Data on locating visible targets:
———

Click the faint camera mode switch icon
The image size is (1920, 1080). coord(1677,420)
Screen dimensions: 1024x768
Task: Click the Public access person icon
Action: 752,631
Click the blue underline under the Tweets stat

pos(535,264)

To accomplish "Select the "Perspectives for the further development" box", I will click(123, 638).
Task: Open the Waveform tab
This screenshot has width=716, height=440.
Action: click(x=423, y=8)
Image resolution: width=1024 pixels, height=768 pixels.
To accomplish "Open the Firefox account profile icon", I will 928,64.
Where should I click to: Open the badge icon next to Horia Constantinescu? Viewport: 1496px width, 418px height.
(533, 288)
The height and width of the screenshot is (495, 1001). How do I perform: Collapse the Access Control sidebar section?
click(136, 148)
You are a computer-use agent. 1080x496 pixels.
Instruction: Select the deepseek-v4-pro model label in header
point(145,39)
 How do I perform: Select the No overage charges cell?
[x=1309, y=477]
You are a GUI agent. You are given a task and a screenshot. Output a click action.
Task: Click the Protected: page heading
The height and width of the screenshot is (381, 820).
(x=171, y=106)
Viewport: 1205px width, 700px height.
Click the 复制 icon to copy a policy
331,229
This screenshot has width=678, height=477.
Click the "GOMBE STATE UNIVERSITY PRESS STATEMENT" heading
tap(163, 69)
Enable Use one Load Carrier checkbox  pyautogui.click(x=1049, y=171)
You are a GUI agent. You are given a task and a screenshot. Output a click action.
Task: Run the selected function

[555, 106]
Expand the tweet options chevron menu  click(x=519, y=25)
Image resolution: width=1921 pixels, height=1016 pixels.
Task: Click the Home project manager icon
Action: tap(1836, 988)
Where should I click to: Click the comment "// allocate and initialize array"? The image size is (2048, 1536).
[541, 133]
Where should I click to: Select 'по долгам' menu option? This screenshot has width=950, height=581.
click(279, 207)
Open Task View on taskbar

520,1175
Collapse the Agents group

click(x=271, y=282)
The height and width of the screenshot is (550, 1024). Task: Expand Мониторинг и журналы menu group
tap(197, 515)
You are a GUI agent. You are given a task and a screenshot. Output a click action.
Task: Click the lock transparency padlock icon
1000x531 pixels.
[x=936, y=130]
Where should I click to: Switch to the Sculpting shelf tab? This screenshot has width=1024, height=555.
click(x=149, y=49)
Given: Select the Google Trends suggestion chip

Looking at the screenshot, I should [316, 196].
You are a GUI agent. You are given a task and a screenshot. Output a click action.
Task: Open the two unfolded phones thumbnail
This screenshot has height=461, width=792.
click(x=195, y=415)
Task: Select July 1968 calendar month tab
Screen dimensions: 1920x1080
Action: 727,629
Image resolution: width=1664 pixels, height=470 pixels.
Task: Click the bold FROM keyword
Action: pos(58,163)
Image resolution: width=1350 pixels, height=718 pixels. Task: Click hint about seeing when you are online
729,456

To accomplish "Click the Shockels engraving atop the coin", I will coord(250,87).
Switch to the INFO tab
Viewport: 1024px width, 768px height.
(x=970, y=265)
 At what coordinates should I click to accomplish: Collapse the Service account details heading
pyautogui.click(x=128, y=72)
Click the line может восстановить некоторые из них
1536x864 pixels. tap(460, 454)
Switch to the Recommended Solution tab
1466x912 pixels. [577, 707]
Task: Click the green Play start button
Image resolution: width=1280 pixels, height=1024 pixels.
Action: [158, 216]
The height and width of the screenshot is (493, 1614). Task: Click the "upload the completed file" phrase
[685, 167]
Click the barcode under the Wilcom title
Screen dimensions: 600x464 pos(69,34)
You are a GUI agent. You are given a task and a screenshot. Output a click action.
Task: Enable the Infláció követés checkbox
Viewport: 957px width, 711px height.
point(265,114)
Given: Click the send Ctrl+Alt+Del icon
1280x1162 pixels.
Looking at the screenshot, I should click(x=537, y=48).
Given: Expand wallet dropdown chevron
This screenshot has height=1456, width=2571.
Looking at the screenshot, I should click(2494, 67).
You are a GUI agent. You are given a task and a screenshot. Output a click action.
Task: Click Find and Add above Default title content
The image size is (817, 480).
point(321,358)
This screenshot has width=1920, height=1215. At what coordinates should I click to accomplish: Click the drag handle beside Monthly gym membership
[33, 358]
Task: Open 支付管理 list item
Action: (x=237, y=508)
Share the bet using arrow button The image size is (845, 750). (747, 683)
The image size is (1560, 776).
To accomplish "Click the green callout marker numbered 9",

———

● **What you are asked to do**
Render the data from the line with "Task: Click the green Play start button" to the line with "Screen dimensions: 600x464 pos(69,34)" as a two-column CSV with the headers text and answer, one row per entry. Put each field in quotes and replace any line breaks inside it with spaces.

● **Solved exercise**
text,answer
"Task: Click the green Play start button Image resolution: width=1280 pixels, height=1024 pixels.","Action: [158, 216]"
"The height and width of the screenshot is (493, 1614). Task: Click the ""upload the completed file"" phrase","[685, 167]"
"Click the barcode under the Wilcom title","Screen dimensions: 600x464 pos(69,34)"